● What you will do
Drop the pictures and repeat exactly from the "The height and width of the screenshot is (469, 820)." line down to the last line of the entries below.

*** Given records ***

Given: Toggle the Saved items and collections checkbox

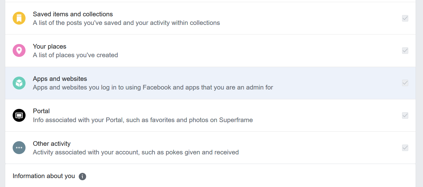Looking at the screenshot, I should [405, 18].
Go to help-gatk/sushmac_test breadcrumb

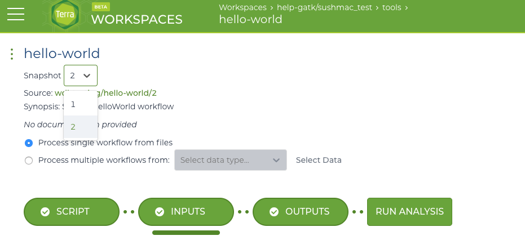coord(324,7)
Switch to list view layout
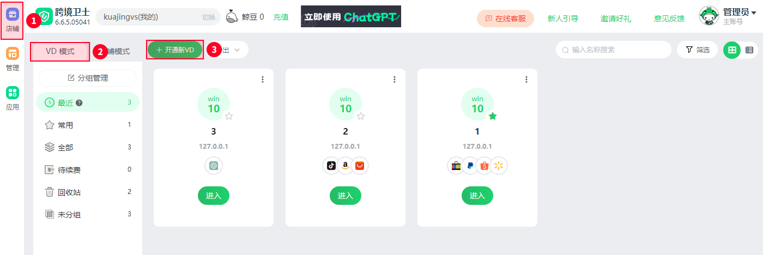Image resolution: width=763 pixels, height=255 pixels. pos(749,50)
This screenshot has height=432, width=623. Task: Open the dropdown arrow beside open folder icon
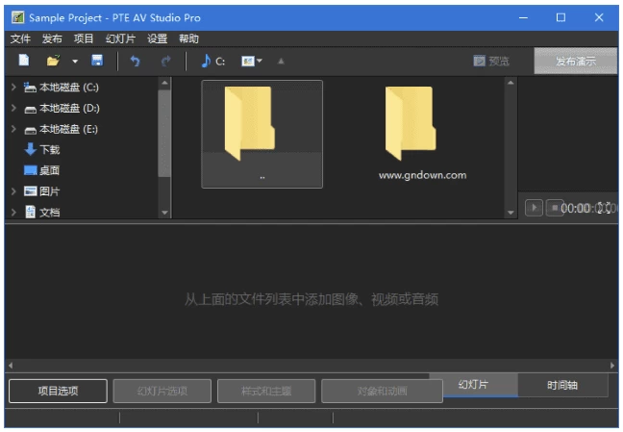click(x=75, y=62)
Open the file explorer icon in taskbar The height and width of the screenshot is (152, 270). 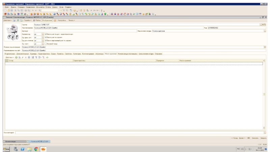[30, 149]
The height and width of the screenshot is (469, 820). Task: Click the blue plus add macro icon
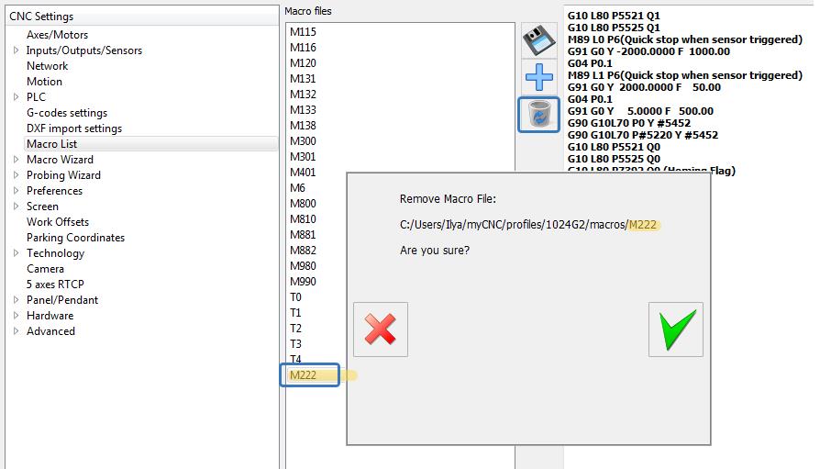point(539,77)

*** End of Given records ***

● Exercise answer
The height and width of the screenshot is (469, 820). Task: Click the blue plus add macro icon
point(539,77)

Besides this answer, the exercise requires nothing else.